Activity: All lines from the one containing "Where should I click to: Select" through the last line of the listing below are to be copied exactly. Exclude the pictures.
- - - - - - -
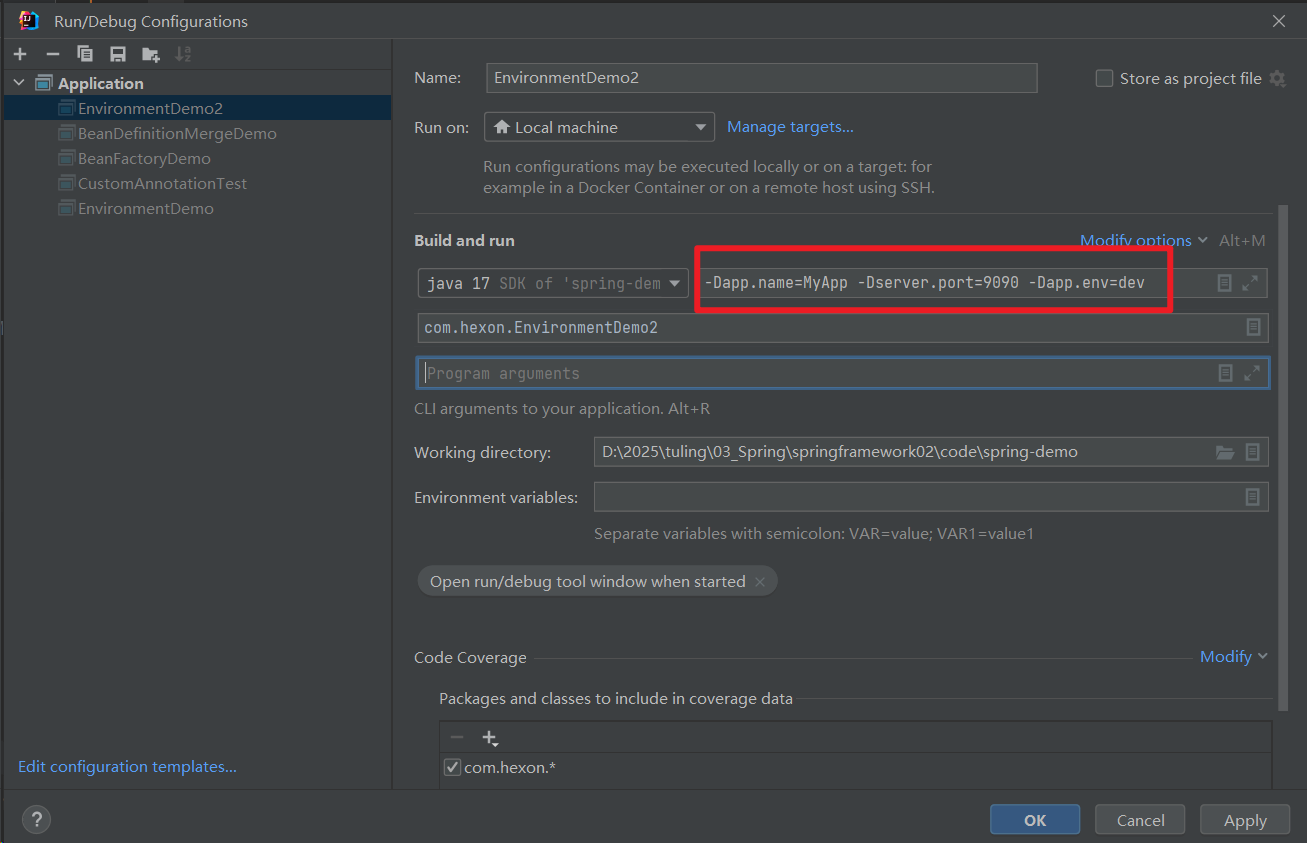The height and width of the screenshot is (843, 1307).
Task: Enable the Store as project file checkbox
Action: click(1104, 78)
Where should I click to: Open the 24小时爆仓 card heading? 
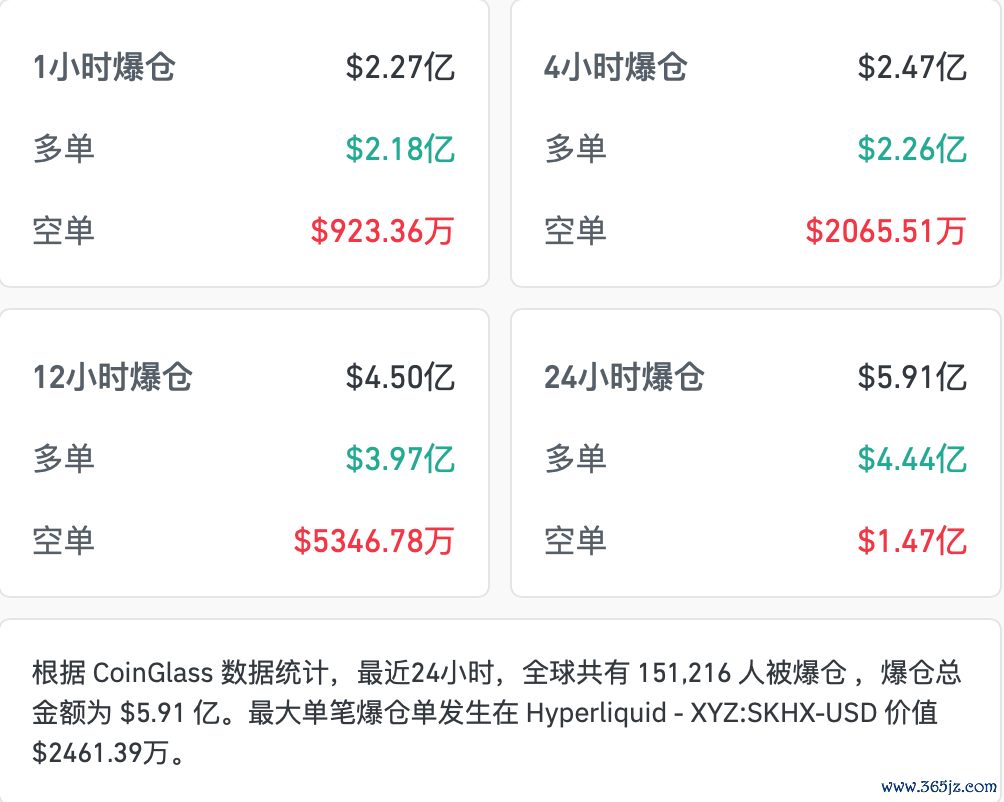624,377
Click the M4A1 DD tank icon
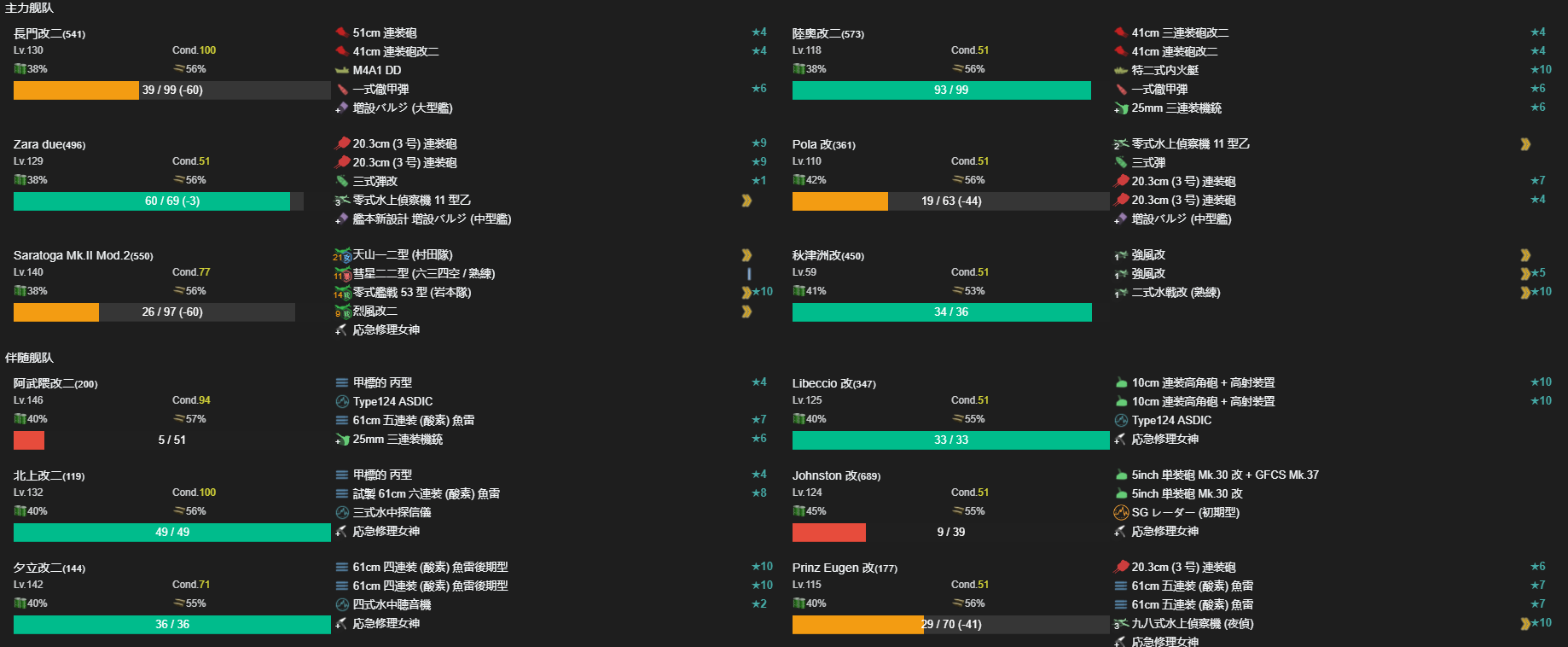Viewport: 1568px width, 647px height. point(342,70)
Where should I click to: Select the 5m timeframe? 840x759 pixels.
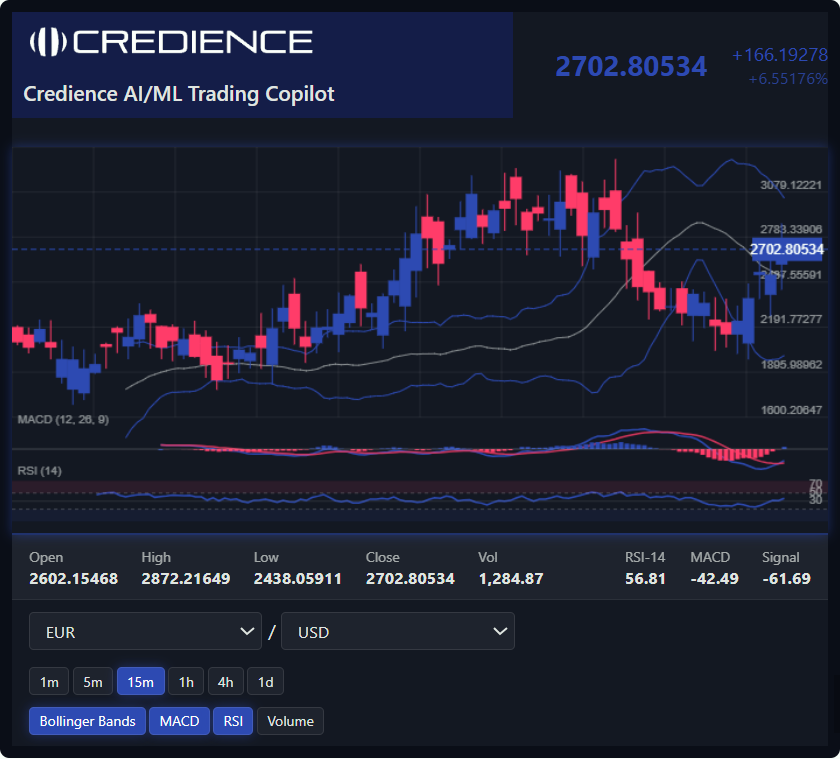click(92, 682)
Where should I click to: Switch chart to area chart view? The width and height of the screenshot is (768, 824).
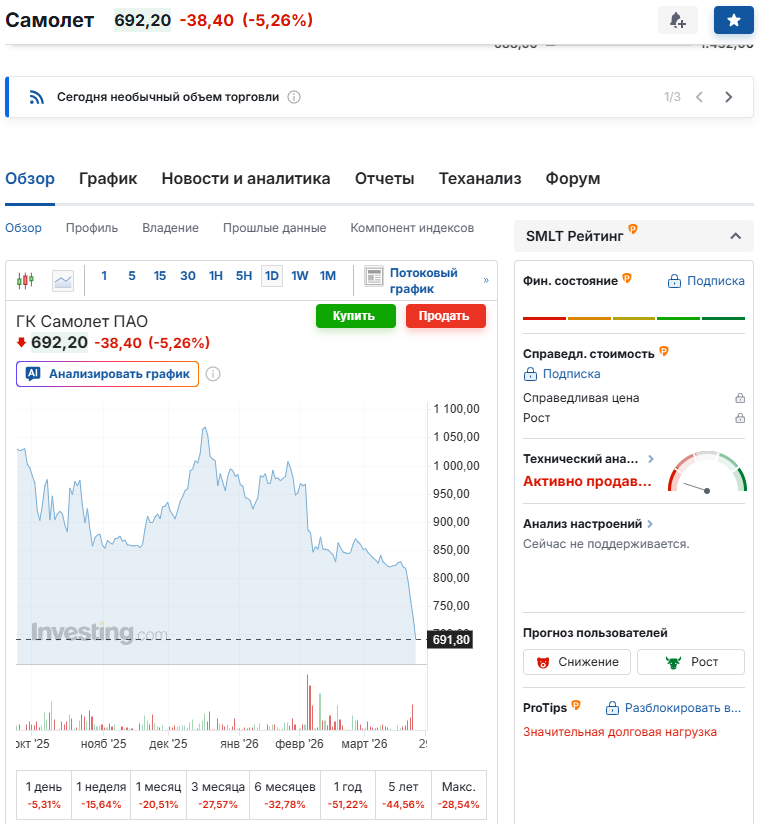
- - - - - - -
Result for this task:
Where should I click to: Select the 5m timeframe? 840x759 pixels.
click(92, 682)
Where should I click to: Switch chart to area chart view? The width and height of the screenshot is (768, 824).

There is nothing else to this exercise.